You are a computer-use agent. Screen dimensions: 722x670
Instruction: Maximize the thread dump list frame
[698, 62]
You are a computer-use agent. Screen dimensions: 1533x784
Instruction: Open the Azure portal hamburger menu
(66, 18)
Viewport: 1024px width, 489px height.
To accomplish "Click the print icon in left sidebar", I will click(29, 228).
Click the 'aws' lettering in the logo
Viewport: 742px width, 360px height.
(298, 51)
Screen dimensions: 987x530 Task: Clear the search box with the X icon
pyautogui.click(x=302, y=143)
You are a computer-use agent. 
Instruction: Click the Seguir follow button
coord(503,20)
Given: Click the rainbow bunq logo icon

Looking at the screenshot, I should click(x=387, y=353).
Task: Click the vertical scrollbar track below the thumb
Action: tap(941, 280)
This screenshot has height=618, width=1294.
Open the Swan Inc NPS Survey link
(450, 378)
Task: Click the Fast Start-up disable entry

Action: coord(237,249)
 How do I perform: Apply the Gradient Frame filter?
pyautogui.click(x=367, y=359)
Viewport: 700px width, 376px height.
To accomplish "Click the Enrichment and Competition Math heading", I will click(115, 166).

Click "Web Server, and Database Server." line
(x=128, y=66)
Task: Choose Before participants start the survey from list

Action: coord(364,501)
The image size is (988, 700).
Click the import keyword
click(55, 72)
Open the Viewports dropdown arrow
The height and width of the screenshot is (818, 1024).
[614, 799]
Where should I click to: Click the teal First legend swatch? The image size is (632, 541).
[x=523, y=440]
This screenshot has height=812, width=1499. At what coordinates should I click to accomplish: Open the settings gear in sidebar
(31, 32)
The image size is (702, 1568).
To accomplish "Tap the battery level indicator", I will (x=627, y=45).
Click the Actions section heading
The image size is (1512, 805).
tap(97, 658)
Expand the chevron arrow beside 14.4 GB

== == ==

### TASK STATEMENT
Pick every line from the listing holding the string "agent", and copy it.

### SOLUTION TO THIS EXERCISE
You are a computer-use agent. Screen dimensions: 722x670
You are a computer-use agent. Screen dimensions: 1533x784
You are a computer-use agent. 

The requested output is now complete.